Along with each lot of steel bars, the manufacturer guarantees that at least 90% of the bars will have a breaking point above a number specified for each lot. Because of variable manufacturing conditions the guaranteed breaking point is established separately for each lot by breaking a random sample of bars from each lot and setting the guaranteed breaking point equal to the minimum breaking point in the sample.

How large should the sample be so that the manufacturer can be 95% sure that the guarantee statement is correct?

This corresponds to \(r=1\) and \(m=0\), and \(q=0.9\). Using our R functions we can calculate \(n\) as

`solve.bintol.n(0.95, 1 , 0, 0.9)`

`## [1] 29`

In each lot of a sample of size 29 is selected at random, and the smallest breaking point of these bars in the sample is stated as the guaranteed breaking point, at which at least 90% of the bars in the lot will still be intact, with probability 0.95.

A large population of drums containing radioactive waste is being stored for safe keeping. Each drum has marked on it the amount of radioactive waste contained in the drum. Periodic audits are made where randomly selected drums are scanned externally to estimate the amount of radioactive waste contained in the drum, and the estimate is compared with the label to obtain the discrepancy \(X\).

Over a period of three months 122 drums have been examined in this way, and the results were a random sample \(X_1, \dots, X_{122}\), where each \(X_i\) is the discrepancy between the amount marked on the drum and the amount estimated by the scan.

The bounds \(X^{(2)}\) and \(X^{(121)}\) are selected (\(r=m=2\)). If we then calculate

`solve.bintol.q(0.95, 122, 2, 2)`

`## [1] 0.9376753`

we can conclude that we are 95% confident that 93.8% of the drums have discrepancies between the second smallest and second largest observed discrepancies in the 122 observed drums.
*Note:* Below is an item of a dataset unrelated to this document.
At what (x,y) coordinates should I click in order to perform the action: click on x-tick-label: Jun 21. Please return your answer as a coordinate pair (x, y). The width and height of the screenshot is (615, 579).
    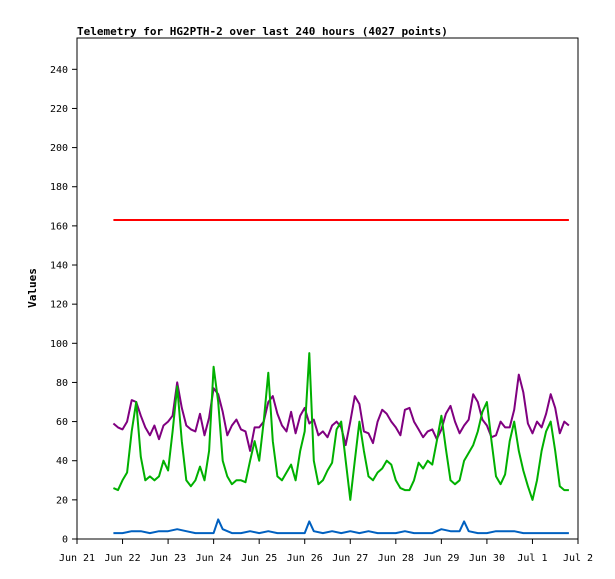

In a chemical process a catalyst is being studied for its effect on the output of the process reaction. A random sample of 40 batches is created \(X_1, \dots, X_{40}\), where each \(X_i\) represents the reaction yield. All samples are generated at exactly the same temperature and pressure.

The bounds \(X_{(3)}\) and \(X_{(35)}\) are selected, and the confidence level 95% is chosen.

What is the percentage of the population \(q\), such that the probability that the random interval from \(X^{(3)}\) to \(X^{(35)}\) contains a proportion \(q\) or more of the population, is \(0.95\)?

Here we have \(r=3\) and \(m=n+1-35=6\), so we can calculate

`solve.bintol.q(0.95, 40, 3, 6)`

`## [1] 0.6680006`

so we have a probability of 0.95 that the random interval from \(X_{(3)}\) to \(X_{(35)}\) inclusive, contains 66.7% or more of the population.

Suppose we collected the following values for the reaction yield (in percentage).

```
yield <- c(73, 70, 85, 89, 66, 92, 77, 88, 77, 75, 69, 64, 77, 83, 77, 77, 72, 64, 87,
76, 62, 80, 87, 81, 60, 95, 92, 82, 65, 72, 78, 61, 68, 74, 72, 94, 82, 86, 89, 84)
```

Then we can calculate the 3rd and 35th observed order statistic as follows.

```
yield.sorted <- sort(yield)
c(yield.sorted[3], yield.sorted[35])
```

`## [1] 62 89`

Therefore, the probability is 0.95 that the random interval from 62 to 89, inclusive, contains 66.8% or more of the population.